CHALLENGE - Update the records below by replacing "dropdown" with "drop-down menu" and leaving everything else unchanged. Leave the pictures out of your answer.

Word and element locating records
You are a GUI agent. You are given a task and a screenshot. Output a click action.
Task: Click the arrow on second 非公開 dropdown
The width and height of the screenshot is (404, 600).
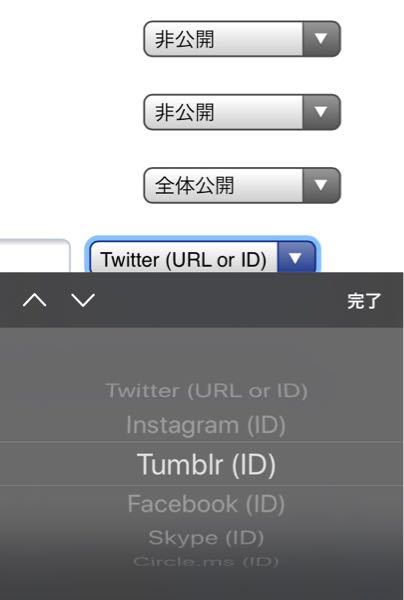pos(321,112)
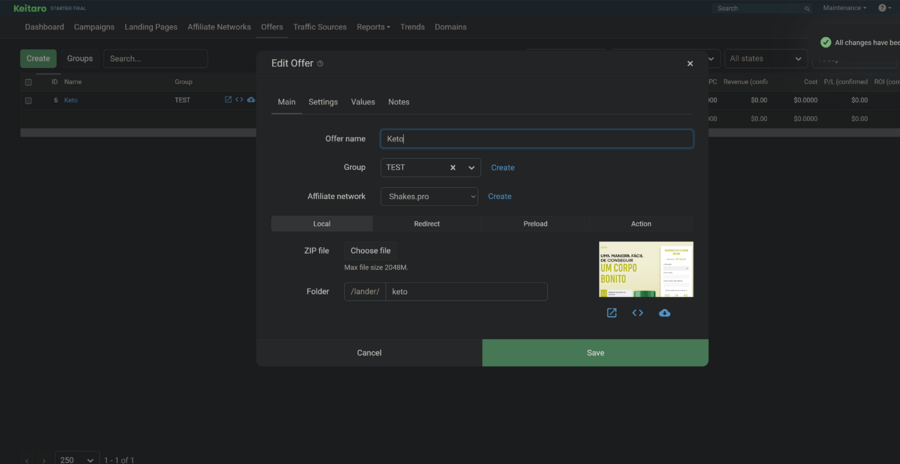Close the Edit Offer dialog
The height and width of the screenshot is (464, 900).
pyautogui.click(x=690, y=64)
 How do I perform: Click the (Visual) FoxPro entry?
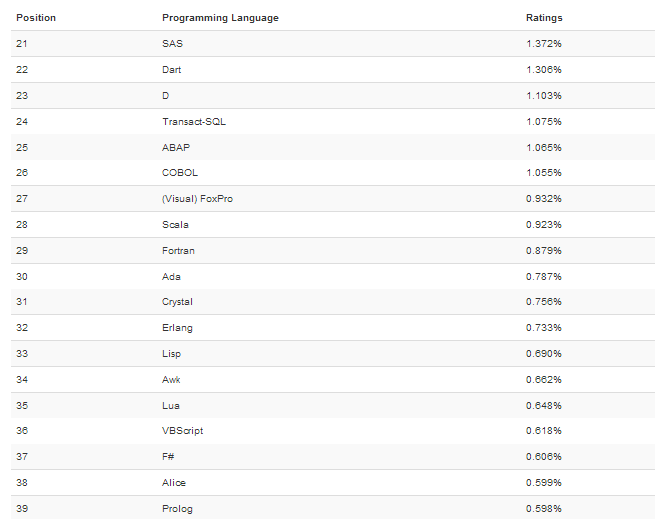pos(198,199)
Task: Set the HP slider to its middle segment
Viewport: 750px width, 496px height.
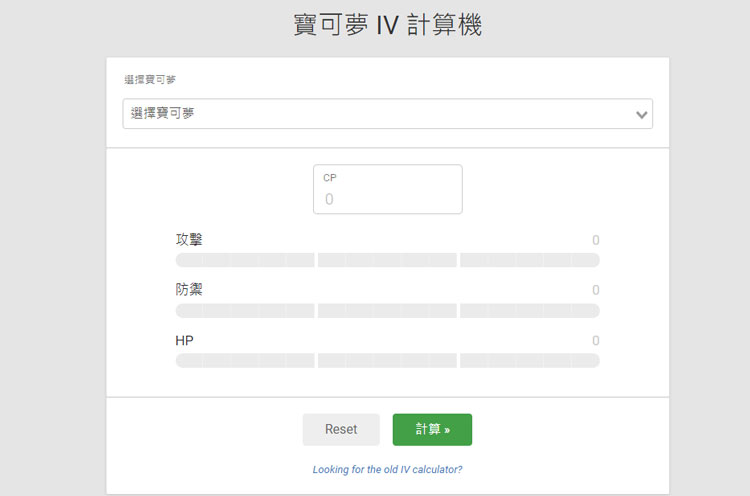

ANSWER IN FULL -
You are a GUI agent. You are given a task and a screenshot. Output a click action.
Task: Click the arrow on second 非公開 drop-down menu
The width and height of the screenshot is (404, 600).
pos(321,112)
Close the Edit Offer dialog
The height and width of the screenshot is (464, 900).
pyautogui.click(x=690, y=64)
 How do I perform: Click the (Visual) FoxPro entry?
pos(198,199)
Task: Set the HP slider to its middle segment
Viewport: 750px width, 496px height.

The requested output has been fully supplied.